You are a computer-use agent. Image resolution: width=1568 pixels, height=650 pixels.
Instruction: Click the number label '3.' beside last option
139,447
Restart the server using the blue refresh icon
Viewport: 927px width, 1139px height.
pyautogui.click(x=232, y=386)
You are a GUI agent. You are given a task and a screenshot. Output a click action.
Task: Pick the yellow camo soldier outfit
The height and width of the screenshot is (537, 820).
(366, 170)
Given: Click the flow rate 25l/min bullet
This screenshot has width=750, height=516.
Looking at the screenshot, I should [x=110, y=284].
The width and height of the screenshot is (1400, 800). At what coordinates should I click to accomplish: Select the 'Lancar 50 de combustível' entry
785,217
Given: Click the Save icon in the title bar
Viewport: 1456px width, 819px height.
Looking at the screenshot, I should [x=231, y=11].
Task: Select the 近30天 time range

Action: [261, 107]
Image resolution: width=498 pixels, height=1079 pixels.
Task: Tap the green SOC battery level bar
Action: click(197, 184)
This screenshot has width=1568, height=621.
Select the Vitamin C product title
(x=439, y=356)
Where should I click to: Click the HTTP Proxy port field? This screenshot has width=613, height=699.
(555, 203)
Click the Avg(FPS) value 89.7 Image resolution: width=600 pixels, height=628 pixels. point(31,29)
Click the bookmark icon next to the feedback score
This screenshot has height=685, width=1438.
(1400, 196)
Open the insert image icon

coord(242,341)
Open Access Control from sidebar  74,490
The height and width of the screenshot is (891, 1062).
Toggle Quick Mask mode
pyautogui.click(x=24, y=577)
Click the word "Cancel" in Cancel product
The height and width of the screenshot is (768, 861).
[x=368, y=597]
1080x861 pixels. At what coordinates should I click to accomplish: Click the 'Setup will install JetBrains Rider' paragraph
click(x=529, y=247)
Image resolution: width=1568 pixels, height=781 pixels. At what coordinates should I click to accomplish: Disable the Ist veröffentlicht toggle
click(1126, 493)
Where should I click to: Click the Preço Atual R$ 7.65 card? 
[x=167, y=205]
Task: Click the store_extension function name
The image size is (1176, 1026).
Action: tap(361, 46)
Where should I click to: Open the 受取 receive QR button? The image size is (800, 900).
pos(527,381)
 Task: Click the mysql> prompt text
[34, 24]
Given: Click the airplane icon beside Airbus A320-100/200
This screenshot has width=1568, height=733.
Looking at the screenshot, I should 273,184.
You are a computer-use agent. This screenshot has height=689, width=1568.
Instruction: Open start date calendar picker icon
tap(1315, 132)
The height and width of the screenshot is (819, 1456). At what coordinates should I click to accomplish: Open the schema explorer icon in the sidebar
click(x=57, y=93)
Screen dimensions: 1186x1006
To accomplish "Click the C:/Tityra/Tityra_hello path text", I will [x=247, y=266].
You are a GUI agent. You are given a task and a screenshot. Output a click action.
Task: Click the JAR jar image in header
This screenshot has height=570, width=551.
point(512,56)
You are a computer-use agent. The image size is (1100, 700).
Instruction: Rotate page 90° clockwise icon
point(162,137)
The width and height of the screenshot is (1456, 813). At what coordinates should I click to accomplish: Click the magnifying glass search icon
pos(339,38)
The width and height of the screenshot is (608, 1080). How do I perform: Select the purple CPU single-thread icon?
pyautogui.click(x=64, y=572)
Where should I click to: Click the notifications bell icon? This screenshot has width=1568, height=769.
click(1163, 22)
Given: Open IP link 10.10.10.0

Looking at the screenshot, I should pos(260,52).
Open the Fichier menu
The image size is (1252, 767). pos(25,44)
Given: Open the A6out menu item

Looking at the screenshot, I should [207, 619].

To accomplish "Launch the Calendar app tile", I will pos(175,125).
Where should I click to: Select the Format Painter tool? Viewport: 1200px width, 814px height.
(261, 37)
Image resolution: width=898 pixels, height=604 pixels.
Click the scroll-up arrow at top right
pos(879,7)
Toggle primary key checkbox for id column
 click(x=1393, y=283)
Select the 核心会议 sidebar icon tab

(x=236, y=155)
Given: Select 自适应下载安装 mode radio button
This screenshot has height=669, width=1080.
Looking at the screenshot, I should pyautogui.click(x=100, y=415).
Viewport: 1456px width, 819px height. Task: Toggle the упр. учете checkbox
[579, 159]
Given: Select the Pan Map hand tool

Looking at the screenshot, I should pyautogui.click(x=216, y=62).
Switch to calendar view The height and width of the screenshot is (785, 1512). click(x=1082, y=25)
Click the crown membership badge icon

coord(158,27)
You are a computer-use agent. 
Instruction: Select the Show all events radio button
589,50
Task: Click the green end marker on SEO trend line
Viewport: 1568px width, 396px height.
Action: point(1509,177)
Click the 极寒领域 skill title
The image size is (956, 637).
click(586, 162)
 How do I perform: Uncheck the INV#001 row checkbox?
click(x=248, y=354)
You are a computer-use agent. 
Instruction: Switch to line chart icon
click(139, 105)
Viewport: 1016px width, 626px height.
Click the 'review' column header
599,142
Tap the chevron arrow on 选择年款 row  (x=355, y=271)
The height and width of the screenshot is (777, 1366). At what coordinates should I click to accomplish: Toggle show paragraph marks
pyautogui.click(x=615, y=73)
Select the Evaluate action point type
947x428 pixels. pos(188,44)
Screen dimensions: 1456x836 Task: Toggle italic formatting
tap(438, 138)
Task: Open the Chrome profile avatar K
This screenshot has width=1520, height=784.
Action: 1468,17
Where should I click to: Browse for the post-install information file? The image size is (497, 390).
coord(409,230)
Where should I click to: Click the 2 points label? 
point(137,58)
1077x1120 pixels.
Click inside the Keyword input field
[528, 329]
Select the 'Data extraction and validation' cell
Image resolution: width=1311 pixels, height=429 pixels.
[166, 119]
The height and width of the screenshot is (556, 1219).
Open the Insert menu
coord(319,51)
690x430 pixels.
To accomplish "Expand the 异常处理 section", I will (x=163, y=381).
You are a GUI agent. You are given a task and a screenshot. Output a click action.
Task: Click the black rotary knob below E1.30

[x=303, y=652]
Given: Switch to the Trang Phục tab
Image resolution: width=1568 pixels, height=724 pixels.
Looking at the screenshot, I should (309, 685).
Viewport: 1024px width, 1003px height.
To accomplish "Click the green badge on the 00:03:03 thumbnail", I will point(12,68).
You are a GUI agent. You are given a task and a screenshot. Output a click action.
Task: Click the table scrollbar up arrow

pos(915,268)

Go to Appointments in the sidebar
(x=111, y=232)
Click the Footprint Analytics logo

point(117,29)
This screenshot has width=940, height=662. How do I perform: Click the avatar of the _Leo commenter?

================================

■ YOUR GOAL:
Copy every one of the entries above word for word.

■ EXERCISE RESULT:
You are a computer-use agent. Image resolution: width=1568 pixels, height=650 pixels.
Instruction: Click the number label '3.' beside last option
139,447
Restart the server using the blue refresh icon
Viewport: 927px width, 1139px height.
pyautogui.click(x=232, y=386)
You are a GUI agent. You are given a task and a screenshot. Output a click action.
Task: Pick the yellow camo soldier outfit
The height and width of the screenshot is (537, 820).
(366, 170)
Given: Click the flow rate 25l/min bullet
This screenshot has width=750, height=516.
Looking at the screenshot, I should [x=110, y=284].
The width and height of the screenshot is (1400, 800). At what coordinates should I click to accomplish: Select the 'Lancar 50 de combustível' entry
785,217
Given: Click the Save icon in the title bar
Viewport: 1456px width, 819px height.
Looking at the screenshot, I should [x=231, y=11].
Task: Select the 近30天 time range

Action: [261, 107]
Image resolution: width=498 pixels, height=1079 pixels.
Task: Tap the green SOC battery level bar
Action: click(197, 184)
This screenshot has width=1568, height=621.
Select the Vitamin C product title
(x=439, y=356)
Where should I click to: Click the HTTP Proxy port field? This screenshot has width=613, height=699.
(555, 203)
Click the Avg(FPS) value 89.7 Image resolution: width=600 pixels, height=628 pixels. point(31,29)
Click the bookmark icon next to the feedback score
This screenshot has height=685, width=1438.
(1400, 196)
Open the insert image icon

coord(242,341)
Open Access Control from sidebar  74,490
The height and width of the screenshot is (891, 1062).
Toggle Quick Mask mode
pyautogui.click(x=24, y=577)
Click the word "Cancel" in Cancel product
The height and width of the screenshot is (768, 861).
[x=368, y=597]
1080x861 pixels. At what coordinates should I click to accomplish: Click the 'Setup will install JetBrains Rider' paragraph
click(x=529, y=247)
Image resolution: width=1568 pixels, height=781 pixels. At what coordinates should I click to accomplish: Disable the Ist veröffentlicht toggle
click(1126, 493)
Where should I click to: Click the Preço Atual R$ 7.65 card? 
[x=167, y=205]
Task: Click the store_extension function name
The image size is (1176, 1026).
Action: tap(361, 46)
Where should I click to: Open the 受取 receive QR button? The image size is (800, 900).
pos(527,381)
 Task: Click the mysql> prompt text
[34, 24]
Given: Click the airplane icon beside Airbus A320-100/200
This screenshot has width=1568, height=733.
Looking at the screenshot, I should 273,184.
You are a computer-use agent. This screenshot has height=689, width=1568.
Instruction: Open start date calendar picker icon
tap(1315, 132)
The height and width of the screenshot is (819, 1456). At what coordinates should I click to accomplish: Open the schema explorer icon in the sidebar
click(x=57, y=93)
Screen dimensions: 1186x1006
To accomplish "Click the C:/Tityra/Tityra_hello path text", I will [x=247, y=266].
You are a GUI agent. You are given a task and a screenshot. Output a click action.
Task: Click the JAR jar image in header
This screenshot has height=570, width=551.
point(512,56)
You are a computer-use agent. The image size is (1100, 700).
Instruction: Rotate page 90° clockwise icon
point(162,137)
The width and height of the screenshot is (1456, 813). At what coordinates should I click to accomplish: Click the magnifying glass search icon
pos(339,38)
The width and height of the screenshot is (608, 1080). How do I perform: Select the purple CPU single-thread icon?
pyautogui.click(x=64, y=572)
Where should I click to: Click the notifications bell icon? This screenshot has width=1568, height=769.
click(1163, 22)
Given: Open IP link 10.10.10.0

Looking at the screenshot, I should pos(260,52).
Open the Fichier menu
The image size is (1252, 767). pos(25,44)
Given: Open the A6out menu item

Looking at the screenshot, I should [207, 619].

To accomplish "Launch the Calendar app tile", I will pos(175,125).
Where should I click to: Select the Format Painter tool? Viewport: 1200px width, 814px height.
(261, 37)
Image resolution: width=898 pixels, height=604 pixels.
Click the scroll-up arrow at top right
pos(879,7)
Toggle primary key checkbox for id column
 click(x=1393, y=283)
Select the 核心会议 sidebar icon tab

(x=236, y=155)
Given: Select 自适应下载安装 mode radio button
This screenshot has height=669, width=1080.
Looking at the screenshot, I should pyautogui.click(x=100, y=415).
Viewport: 1456px width, 819px height. Task: Toggle the упр. учете checkbox
[579, 159]
Given: Select the Pan Map hand tool

Looking at the screenshot, I should pyautogui.click(x=216, y=62).
Switch to calendar view The height and width of the screenshot is (785, 1512). click(x=1082, y=25)
Click the crown membership badge icon

coord(158,27)
You are a computer-use agent. 
Instruction: Select the Show all events radio button
589,50
Task: Click the green end marker on SEO trend line
Viewport: 1568px width, 396px height.
Action: point(1509,177)
Click the 极寒领域 skill title
The image size is (956, 637).
click(586, 162)
 How do I perform: Uncheck the INV#001 row checkbox?
click(x=248, y=354)
You are a computer-use agent. 
Instruction: Switch to line chart icon
click(139, 105)
Viewport: 1016px width, 626px height.
Click the 'review' column header
599,142
Tap the chevron arrow on 选择年款 row  (x=355, y=271)
The height and width of the screenshot is (777, 1366). At what coordinates should I click to accomplish: Toggle show paragraph marks
pyautogui.click(x=615, y=73)
Select the Evaluate action point type
947x428 pixels. pos(188,44)
Screen dimensions: 1456x836 Task: Toggle italic formatting
tap(438, 138)
Task: Open the Chrome profile avatar K
This screenshot has width=1520, height=784.
Action: 1468,17
Where should I click to: Browse for the post-install information file? The image size is (497, 390).
coord(409,230)
Where should I click to: Click the 2 points label? 
point(137,58)
1077x1120 pixels.
Click inside the Keyword input field
[528, 329]
Select the 'Data extraction and validation' cell
Image resolution: width=1311 pixels, height=429 pixels.
[166, 119]
The height and width of the screenshot is (556, 1219).
Open the Insert menu
coord(319,51)
690x430 pixels.
To accomplish "Expand the 异常处理 section", I will (x=163, y=381).
You are a GUI agent. You are given a task and a screenshot. Output a click action.
Task: Click the black rotary knob below E1.30

[x=303, y=652]
Given: Switch to the Trang Phục tab
Image resolution: width=1568 pixels, height=724 pixels.
Looking at the screenshot, I should (309, 685).
Viewport: 1024px width, 1003px height.
To accomplish "Click the green badge on the 00:03:03 thumbnail", I will point(12,68).
You are a GUI agent. You are given a task and a screenshot. Output a click action.
Task: Click the table scrollbar up arrow

pos(915,268)

Go to Appointments in the sidebar
(x=111, y=232)
Click the Footprint Analytics logo

point(117,29)
This screenshot has width=940, height=662. How do I perform: Click the avatar of the _Leo commenter?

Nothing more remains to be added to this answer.